Digging Out My Fundamental Attachment and Finally Becoming Serious about Cultivation
(Clearwisdom.net) One day, I felt so tired, as if I had run several miles. At home, I could not sit or stand and I felt very uncomfortable. I knew that nothing happens to practitioners without a reason. As a practitioner, I should study the Fa and look inward. I sent forth righteous thoughts and studied one lecture in Zhuan Falun. Master said:
“If you hold various attachments and come to gain supernormal abilities, have illnesses cured, listen to some theories, or come with some ill intentions, that will not work at all.” (Zhuan Falun)
Did I still have some attachments that I had not identified? When I looked inward, I found that I wanted to use Dafa to have my illnesses cured and remain healthy.
I was a sophomore in high school when I obtained the Fa. I felt a lot of pressure at school and really wanted to find something that could keep me healthy. My father had suffered from many illnesses for years, but when he obtained the Fa, all his illnesses miraculously disappeared. My father asked me to study the Fa with him, but I did not realize how important it was to truly look inward and examine ourselves, nor did I really wish to be diligent in my practice. I seldom studied the Fa and just did the exercises. Nevertheless, Master was still taking care of me and I experienced many miracles. My physical condition became much better, I no longer easily caught a cold, and my legs did not hurt any more. Moreover, I let go of my attachment to doing well on the university entrance exam, and I was admitted to a good university.
I began to feel that I was better than others, not realizing that I had only benefited because of practicing Dafa. I slacked off in my cultivation and because things were going so smoothly, I began to value my own opinion instead of remembering to be considerate of others.
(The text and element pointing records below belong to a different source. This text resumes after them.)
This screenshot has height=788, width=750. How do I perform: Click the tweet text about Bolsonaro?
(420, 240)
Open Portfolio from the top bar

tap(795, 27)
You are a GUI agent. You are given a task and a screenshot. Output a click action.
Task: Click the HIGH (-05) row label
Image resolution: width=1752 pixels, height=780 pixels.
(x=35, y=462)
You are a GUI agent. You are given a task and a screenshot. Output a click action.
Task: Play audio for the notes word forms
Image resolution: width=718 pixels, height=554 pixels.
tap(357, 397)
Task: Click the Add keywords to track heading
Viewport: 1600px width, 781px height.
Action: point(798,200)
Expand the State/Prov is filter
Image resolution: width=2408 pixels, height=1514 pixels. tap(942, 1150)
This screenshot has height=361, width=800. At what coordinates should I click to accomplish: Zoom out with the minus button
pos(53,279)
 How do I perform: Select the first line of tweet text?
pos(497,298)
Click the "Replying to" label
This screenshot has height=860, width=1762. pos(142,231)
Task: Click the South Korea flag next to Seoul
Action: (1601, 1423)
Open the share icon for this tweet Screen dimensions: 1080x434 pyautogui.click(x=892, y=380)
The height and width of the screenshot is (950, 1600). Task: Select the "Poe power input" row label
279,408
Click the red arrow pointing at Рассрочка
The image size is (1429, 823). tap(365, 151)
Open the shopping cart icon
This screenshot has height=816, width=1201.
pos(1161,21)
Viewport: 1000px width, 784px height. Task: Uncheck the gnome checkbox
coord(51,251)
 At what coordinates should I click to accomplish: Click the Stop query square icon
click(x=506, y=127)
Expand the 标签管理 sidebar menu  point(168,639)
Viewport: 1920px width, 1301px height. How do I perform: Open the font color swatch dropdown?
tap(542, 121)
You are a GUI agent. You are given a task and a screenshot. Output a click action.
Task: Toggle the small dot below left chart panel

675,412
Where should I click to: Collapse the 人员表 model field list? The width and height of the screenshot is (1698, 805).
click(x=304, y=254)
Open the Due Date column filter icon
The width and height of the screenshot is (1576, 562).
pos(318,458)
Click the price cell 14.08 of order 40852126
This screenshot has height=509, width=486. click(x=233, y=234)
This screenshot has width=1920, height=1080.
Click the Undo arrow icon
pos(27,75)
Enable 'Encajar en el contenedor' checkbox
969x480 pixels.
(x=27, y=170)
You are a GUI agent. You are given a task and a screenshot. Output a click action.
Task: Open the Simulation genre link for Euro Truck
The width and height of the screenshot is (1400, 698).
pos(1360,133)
During my college years, I acted like an ordinary person. However, my physical condition was still very good, and my roommates were surprised that I was never ill. My attachment to getting healed remained hidden and because I seldom looked inward, I didn't eliminate it.
As this attachment was in my mind, my cultivation state was not stable and my righteous thoughts were not strong. When I started work, I did not tell my colleagues about the physical changes I had experienced since I obtained the Fa. Instead, I felt complacent whenever I was praised for my good health. The mentality of showing off, the attachment of being too engrossed, and the attachment of competitiveness were exposed. I was not diligent in doing the three things. Only when I was eliminating sickness karma, did I try hard to diligently study the Fa and do the exercises. When I became comfortable again, I slacked off in the practice. I was too concerned about what others thought of me, and had unconsciously developed the attachment of fear, fame and personal gain.
I did not completely eliminate the attachment which was hidden for a long time, and felt very ashamed when I read Master's words, “I have been responsible to society and practitioners” (Zhuan Falun). I deeply felt that Master is always with us and gives us hints whenever we need to improve. As long as we are resolute and wish to get rid of attachments, all the discomfort will disappear. I had studied this before, but now finally enlightened to it.
Practitioners should not be selfish, as selfishness is the characteristic of the old universe, and blocks us from stepping into the new cosmos. Only by eliminating all the old force factors and by looking inward unconditionally, can we be genuine practitioners.
Please point out anything inappropriate in my understanding.